--- BEGIN INFORMATION GIVEN ---
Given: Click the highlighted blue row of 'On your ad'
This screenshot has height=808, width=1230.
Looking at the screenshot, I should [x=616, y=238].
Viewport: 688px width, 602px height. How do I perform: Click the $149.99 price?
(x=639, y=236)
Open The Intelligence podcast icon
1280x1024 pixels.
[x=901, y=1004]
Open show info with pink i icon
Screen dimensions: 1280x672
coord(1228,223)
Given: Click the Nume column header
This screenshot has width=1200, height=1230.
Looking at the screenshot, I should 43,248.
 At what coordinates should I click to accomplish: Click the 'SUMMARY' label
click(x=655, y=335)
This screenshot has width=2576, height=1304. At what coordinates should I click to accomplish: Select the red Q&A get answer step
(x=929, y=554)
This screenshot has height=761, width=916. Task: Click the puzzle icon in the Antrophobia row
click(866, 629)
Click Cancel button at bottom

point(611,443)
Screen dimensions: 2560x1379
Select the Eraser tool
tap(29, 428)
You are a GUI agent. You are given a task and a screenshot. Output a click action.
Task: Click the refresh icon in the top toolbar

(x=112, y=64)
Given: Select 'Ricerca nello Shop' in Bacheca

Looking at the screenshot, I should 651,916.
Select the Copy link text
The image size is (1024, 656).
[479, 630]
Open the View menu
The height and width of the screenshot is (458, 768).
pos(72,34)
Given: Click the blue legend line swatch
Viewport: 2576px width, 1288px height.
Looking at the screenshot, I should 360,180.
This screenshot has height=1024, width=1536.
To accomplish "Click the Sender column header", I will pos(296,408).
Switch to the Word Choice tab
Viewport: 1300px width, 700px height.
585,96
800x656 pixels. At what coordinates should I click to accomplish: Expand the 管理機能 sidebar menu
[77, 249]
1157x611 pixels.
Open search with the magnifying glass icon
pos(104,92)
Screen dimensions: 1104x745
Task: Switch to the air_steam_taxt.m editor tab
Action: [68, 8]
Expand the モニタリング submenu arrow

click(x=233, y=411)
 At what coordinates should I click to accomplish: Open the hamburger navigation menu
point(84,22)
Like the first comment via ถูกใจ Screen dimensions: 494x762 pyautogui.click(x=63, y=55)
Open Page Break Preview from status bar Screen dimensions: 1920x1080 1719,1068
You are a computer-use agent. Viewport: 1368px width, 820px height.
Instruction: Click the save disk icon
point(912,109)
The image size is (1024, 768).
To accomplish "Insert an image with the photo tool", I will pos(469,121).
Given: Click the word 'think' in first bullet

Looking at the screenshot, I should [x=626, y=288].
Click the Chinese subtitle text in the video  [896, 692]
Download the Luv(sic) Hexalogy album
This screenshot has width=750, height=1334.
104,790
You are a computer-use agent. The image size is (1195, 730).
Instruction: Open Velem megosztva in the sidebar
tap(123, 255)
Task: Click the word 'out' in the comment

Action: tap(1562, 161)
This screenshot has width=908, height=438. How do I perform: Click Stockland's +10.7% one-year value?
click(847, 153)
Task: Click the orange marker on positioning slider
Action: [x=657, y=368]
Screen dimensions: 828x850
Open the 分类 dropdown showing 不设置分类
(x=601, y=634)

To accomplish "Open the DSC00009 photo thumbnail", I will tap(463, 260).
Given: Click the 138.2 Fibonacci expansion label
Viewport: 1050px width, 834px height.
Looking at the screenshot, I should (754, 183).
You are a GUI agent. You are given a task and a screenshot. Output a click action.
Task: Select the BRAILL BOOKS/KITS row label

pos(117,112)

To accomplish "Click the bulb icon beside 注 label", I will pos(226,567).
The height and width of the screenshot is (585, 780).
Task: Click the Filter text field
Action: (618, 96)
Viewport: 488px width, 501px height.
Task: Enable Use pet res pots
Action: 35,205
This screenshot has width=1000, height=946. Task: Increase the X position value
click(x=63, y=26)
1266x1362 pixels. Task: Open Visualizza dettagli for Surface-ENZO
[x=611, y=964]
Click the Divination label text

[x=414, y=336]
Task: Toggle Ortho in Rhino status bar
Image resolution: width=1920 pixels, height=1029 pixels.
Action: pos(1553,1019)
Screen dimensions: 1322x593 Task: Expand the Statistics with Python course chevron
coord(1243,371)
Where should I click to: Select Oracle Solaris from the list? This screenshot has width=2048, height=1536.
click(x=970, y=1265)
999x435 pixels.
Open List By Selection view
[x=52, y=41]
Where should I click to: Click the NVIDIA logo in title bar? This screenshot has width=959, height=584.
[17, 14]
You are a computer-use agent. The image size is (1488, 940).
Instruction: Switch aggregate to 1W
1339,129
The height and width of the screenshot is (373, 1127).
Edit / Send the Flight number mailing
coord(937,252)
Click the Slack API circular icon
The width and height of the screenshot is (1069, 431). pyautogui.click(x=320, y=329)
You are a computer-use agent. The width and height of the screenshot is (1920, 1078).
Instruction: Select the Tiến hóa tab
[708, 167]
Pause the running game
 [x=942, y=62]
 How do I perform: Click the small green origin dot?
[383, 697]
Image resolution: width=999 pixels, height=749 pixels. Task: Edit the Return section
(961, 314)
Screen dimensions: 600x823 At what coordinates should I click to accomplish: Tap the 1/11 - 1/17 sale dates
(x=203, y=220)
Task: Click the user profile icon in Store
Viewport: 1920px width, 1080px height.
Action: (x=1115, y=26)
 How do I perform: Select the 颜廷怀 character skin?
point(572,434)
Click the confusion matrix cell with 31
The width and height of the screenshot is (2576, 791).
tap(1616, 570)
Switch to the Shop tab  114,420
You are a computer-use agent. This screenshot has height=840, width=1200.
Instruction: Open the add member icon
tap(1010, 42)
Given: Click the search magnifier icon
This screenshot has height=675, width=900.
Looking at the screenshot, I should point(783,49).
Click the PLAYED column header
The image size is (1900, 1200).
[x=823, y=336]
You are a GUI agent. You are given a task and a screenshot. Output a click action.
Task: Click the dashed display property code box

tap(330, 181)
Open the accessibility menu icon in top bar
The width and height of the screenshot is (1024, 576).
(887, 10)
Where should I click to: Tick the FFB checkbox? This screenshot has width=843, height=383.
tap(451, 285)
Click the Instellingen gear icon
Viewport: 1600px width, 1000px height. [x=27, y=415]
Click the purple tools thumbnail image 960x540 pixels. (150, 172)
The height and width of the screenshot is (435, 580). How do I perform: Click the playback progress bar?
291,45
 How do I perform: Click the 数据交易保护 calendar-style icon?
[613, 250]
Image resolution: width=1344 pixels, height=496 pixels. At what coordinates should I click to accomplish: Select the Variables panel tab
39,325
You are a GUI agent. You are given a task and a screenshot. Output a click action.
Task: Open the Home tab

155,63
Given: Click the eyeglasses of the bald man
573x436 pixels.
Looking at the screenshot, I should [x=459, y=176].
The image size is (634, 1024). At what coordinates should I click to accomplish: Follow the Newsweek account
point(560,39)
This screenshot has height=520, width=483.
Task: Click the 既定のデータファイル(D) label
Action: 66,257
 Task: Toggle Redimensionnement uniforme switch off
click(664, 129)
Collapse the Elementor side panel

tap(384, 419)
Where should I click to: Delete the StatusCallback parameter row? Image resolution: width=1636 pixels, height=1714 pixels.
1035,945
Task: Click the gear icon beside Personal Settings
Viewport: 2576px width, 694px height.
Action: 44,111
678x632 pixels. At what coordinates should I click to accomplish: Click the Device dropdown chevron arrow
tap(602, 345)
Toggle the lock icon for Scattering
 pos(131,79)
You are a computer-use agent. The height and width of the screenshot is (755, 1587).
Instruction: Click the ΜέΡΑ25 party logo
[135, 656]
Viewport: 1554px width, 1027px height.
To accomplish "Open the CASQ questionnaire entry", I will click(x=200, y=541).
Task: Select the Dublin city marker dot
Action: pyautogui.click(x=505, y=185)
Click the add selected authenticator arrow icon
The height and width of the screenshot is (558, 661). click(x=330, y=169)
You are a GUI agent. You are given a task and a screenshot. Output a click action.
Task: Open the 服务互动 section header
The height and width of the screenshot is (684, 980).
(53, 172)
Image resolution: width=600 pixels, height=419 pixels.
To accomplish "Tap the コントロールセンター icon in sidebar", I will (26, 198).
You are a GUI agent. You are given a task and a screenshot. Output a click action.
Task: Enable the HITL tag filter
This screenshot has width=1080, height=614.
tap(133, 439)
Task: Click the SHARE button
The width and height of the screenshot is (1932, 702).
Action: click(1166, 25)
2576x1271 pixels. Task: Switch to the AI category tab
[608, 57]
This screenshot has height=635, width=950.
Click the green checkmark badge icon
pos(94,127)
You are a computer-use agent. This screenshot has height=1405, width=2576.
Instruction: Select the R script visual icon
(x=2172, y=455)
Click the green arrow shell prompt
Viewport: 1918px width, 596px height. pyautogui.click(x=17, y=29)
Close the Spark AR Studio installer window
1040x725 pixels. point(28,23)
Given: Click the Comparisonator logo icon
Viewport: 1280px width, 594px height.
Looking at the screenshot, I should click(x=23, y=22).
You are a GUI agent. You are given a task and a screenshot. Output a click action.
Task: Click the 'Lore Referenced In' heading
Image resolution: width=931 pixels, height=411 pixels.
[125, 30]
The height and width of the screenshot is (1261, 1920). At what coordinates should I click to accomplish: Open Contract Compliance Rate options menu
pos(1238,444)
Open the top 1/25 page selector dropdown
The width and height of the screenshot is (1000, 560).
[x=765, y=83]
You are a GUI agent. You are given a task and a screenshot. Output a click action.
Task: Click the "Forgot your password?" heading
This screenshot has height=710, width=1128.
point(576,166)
--- END INFORMATION GIVEN ---
• **JOB**
Copy the listing above word for word, from its first line through the line containing "coord(1228,223)".

• **SOLUTION TO THIS PROBLEM**
Given: Click the highlighted blue row of 'On your ad'
This screenshot has height=808, width=1230.
Looking at the screenshot, I should [x=616, y=238].
Viewport: 688px width, 602px height. How do I perform: Click the $149.99 price?
(x=639, y=236)
Open The Intelligence podcast icon
1280x1024 pixels.
[x=901, y=1004]
Open show info with pink i icon
Screen dimensions: 1280x672
coord(1228,223)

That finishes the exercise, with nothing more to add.